[TASK DESCRIPTION]: Where the records below reach the line containing "The width and height of the screenshot is (1366, 768).", start transcribing, and end with the line containing "Given: Open the Profile section", exactly and with nothing else added.

[PROVIDED RECORDS]:
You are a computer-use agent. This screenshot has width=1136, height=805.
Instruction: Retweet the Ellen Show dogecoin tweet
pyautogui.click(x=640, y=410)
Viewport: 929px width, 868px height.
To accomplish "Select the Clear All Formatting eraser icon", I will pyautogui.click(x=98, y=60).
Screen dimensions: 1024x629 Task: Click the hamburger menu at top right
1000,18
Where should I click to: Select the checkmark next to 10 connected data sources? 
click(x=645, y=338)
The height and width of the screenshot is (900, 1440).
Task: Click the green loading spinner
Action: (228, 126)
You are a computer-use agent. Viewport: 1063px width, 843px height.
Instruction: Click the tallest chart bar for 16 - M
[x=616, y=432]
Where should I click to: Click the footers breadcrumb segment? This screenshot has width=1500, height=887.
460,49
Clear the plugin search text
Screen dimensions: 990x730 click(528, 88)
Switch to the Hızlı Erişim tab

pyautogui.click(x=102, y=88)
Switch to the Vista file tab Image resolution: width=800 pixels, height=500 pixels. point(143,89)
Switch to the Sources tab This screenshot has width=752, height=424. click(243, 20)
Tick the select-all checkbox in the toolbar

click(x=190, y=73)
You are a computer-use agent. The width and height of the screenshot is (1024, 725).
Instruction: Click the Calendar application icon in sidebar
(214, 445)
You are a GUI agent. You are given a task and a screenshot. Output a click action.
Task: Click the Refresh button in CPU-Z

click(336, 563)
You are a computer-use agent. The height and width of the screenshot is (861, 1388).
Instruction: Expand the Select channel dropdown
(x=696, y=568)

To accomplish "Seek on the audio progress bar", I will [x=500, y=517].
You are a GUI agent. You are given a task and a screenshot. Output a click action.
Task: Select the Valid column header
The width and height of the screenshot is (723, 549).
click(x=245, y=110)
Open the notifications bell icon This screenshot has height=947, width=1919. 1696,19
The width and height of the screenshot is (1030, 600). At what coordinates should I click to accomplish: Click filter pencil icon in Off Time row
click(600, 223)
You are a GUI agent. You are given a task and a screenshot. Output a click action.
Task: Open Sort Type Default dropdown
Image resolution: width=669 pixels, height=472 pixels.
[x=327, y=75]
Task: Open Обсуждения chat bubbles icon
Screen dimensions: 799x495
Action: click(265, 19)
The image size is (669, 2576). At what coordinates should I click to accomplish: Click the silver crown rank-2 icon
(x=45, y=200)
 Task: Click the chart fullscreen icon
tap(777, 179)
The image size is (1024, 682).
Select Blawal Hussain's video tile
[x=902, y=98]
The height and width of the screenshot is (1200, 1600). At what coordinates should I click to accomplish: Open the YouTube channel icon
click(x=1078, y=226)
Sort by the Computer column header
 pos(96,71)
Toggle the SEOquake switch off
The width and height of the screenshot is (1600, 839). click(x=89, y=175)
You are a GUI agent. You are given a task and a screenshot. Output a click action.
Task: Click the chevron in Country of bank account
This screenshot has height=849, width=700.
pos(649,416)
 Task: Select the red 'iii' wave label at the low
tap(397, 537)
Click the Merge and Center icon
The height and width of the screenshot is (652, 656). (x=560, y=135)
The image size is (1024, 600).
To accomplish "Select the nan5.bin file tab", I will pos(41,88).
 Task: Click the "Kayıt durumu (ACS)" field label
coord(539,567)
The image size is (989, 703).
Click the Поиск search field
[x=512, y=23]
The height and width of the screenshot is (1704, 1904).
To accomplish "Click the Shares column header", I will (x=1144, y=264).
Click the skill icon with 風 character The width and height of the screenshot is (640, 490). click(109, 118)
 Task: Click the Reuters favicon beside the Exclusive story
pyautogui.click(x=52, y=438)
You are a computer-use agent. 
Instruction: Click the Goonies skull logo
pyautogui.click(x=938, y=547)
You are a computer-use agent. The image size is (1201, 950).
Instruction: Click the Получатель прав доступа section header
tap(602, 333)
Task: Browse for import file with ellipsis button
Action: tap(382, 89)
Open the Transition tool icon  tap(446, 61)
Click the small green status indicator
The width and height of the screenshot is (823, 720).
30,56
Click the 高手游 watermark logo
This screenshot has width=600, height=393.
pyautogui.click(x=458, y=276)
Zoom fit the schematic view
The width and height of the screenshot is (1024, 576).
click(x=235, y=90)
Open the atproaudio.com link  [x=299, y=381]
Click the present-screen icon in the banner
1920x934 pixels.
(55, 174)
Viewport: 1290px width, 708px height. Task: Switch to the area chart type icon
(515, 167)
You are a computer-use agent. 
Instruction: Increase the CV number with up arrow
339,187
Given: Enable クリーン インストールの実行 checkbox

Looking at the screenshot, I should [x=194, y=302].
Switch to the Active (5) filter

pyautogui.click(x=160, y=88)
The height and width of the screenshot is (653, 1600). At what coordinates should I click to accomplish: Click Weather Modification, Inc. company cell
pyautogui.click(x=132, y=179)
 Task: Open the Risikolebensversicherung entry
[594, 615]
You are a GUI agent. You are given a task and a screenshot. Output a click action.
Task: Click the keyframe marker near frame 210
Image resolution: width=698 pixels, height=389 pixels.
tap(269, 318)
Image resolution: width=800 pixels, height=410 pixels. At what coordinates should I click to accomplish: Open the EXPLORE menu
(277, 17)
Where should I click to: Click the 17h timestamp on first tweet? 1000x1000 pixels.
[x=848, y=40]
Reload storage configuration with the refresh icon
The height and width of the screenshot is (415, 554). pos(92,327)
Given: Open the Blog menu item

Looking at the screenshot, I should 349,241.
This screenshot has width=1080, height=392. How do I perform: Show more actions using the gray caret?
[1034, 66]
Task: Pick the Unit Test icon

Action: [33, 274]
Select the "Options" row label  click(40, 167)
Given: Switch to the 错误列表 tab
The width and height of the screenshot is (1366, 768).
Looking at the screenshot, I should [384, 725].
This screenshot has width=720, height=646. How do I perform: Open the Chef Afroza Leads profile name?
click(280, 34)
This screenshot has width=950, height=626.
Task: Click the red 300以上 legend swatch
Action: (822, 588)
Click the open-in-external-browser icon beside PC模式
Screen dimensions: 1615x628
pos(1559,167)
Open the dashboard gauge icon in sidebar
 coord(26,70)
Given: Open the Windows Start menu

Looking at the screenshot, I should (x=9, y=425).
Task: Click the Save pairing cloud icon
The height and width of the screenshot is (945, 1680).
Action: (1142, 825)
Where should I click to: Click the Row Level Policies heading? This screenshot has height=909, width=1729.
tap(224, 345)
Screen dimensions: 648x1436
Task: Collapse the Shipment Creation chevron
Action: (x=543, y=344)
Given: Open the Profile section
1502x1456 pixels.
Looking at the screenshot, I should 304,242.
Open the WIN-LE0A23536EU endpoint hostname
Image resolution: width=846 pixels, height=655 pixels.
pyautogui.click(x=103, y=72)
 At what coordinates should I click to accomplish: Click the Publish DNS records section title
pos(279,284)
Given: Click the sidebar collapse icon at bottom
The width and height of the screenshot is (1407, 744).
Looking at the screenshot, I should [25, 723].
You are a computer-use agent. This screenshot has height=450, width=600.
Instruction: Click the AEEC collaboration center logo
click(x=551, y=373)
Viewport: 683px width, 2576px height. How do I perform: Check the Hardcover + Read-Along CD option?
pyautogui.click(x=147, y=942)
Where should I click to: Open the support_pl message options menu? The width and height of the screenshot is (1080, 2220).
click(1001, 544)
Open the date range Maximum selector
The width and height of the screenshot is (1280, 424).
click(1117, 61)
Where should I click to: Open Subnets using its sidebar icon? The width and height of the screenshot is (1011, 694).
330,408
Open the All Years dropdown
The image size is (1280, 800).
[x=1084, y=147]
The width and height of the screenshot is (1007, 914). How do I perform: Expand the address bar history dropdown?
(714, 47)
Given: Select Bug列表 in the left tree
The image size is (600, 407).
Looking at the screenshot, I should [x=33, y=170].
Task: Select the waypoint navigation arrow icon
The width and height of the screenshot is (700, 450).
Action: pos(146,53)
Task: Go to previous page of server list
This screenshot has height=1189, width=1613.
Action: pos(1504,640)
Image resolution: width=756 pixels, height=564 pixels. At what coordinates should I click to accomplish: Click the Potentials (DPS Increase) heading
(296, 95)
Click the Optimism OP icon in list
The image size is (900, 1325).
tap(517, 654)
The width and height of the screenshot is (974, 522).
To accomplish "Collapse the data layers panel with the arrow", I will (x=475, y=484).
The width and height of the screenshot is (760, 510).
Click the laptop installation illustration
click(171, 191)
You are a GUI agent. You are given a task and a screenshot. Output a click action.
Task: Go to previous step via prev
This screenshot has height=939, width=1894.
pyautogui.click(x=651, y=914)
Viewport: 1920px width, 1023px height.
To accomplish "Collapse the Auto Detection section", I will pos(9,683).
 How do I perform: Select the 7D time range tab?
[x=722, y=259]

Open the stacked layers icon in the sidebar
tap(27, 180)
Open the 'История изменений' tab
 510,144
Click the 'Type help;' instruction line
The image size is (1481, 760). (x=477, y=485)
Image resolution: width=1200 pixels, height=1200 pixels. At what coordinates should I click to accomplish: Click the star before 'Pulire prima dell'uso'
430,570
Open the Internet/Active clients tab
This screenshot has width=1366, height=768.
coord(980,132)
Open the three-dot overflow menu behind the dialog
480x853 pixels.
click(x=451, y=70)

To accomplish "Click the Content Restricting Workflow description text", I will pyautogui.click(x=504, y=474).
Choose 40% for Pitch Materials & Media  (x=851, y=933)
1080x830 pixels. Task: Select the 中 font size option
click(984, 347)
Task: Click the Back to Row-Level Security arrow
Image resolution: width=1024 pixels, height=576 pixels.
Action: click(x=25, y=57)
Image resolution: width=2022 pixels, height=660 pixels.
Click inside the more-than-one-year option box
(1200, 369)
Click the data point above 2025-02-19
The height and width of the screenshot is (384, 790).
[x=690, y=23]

[ANSWER FOR THIS EXERCISE]:
The width and height of the screenshot is (1366, 768).
Looking at the screenshot, I should [384, 725].
This screenshot has width=720, height=646. How do I perform: Open the Chef Afroza Leads profile name?
click(280, 34)
This screenshot has width=950, height=626.
Task: Click the red 300以上 legend swatch
Action: (822, 588)
Click the open-in-external-browser icon beside PC模式
Screen dimensions: 1615x628
pos(1559,167)
Open the dashboard gauge icon in sidebar
 coord(26,70)
Given: Open the Windows Start menu

Looking at the screenshot, I should (x=9, y=425).
Task: Click the Save pairing cloud icon
The height and width of the screenshot is (945, 1680).
Action: (1142, 825)
Where should I click to: Click the Row Level Policies heading? This screenshot has height=909, width=1729.
tap(224, 345)
Screen dimensions: 648x1436
Task: Collapse the Shipment Creation chevron
Action: (x=543, y=344)
Given: Open the Profile section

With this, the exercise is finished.